STAR Fusion scRNA seq - STAR-Fusion/STAR-Fusion GitHub Wiki

STAR-Fusions on Single Cell Transcriptomes

STAR-Fusion supports single cell transcriptome data from SmartSeq2, which typically involves having sets of pairs of fastq files where each individual read pair corresponds to a single cell.

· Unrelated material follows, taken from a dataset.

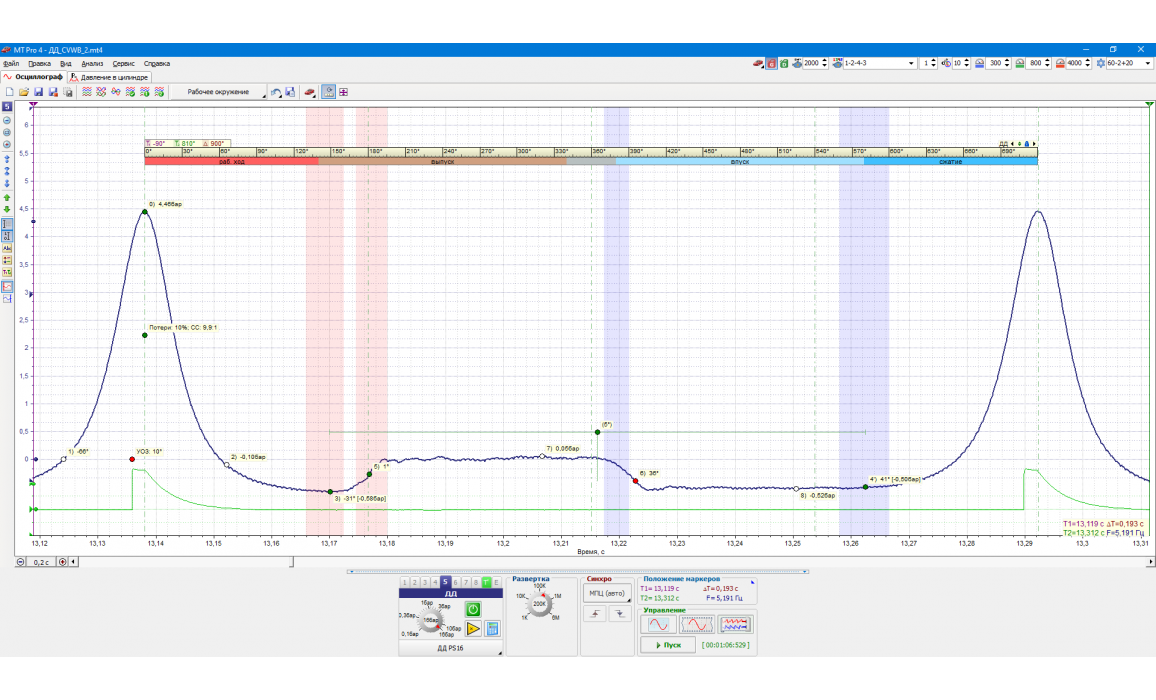Image resolution: width=1156 pixels, height=700 pixels.
Task: Click the МПЦ (авто) sync button
Action: (x=608, y=593)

The process for running STAR-Fusion on such data involves:

  • Defining your input data sets using a 'samples.txt' file with the following format (tab-delimited):
cellnameA    /path/to/cellA_1.fastq.gz     /path/to/cellA_2.fastq.gz
cellnameB    /path/to/cellB_1.fastq.gz     /path/to/cellB_2.fastq.gz
....
cellnameZ    /path/to/cellZ_1.fastq.gz     /path/to/cellZ_2.fastq.gz
  • Define batches of cells for STAR-Fusion according to N cells per execution (typically, we use N=24):
${STAR_FUSION_BASEDIR}/util/sc/prep_distributed_jobs.py \
    --sample_sheet  samples.txt \
    --cells_per_job 24 \
    --output_dir star_fusion_SingleCellPE
  • Generate STAR-Fusion commands for execution
${STAR_FUSION_BASEDIR}/util/sc/write_sc_starF_cmds.py \
    --batches_list_file star_fusion_SingleCellPE.batches.list \
    --genome_lib_dir ${CTAT_GENOME_LIB} \
    --use_shared_mem \
    > star_fusion_SingleCellPE.batches.starF.cmds
  • Execute the commands using multithreading:
${STAR_FUSION_BASEDIR}/util/sc/run_distributed_jobs_locally.py \
    --cmds_file star_fusion_SingleCellPE.batches.starF.cmds \
    --num_parallel_exec ${CPU} \
    --genome_lib_dir ${CTAT_GENOME_LIB}

The above first loads the genome into shared memory, and then runs parallel executions of STAR-Fusion on the batches of single cell transcriptomes.

  • Aggregate fusion predictions and generate cell-level fusion findings

The following aggregates results from each of the batches of cells and generates a final STAR-Fusion report yielding the fusion results.

${STAR_FUSION_BASEDIR}/util/sc/aggregate_and_deconvolve_fusion_outputs.py \
    --batches_list_file star_fusion_SingleCellPE.batches.list \
    --output_prefix star_fusion_SingleCellPE

See the files 'star_fusion_SingleCellPE.fusions.tsv' and 'star_fusion_SingleCellPE.fusions.abridged.tsv' with standard formatting from STAR-Fusion, but including a 'Cell' column to indicate which cell the fusion was identified in.

For an example of how fusion-detection at single cell resolution was performed, see Jerby-Arnon et al. Opposing immune and genetic mechanisms shape oncogenic programs in synovial sarcoma, Nat Med. 2021 Feb;27(2):289-300

For running FusionInspector on single cell data to focus on specific fusion occurrences, see the FusionInspector sc-RNAseq documentation, which largely mirrors the processes here.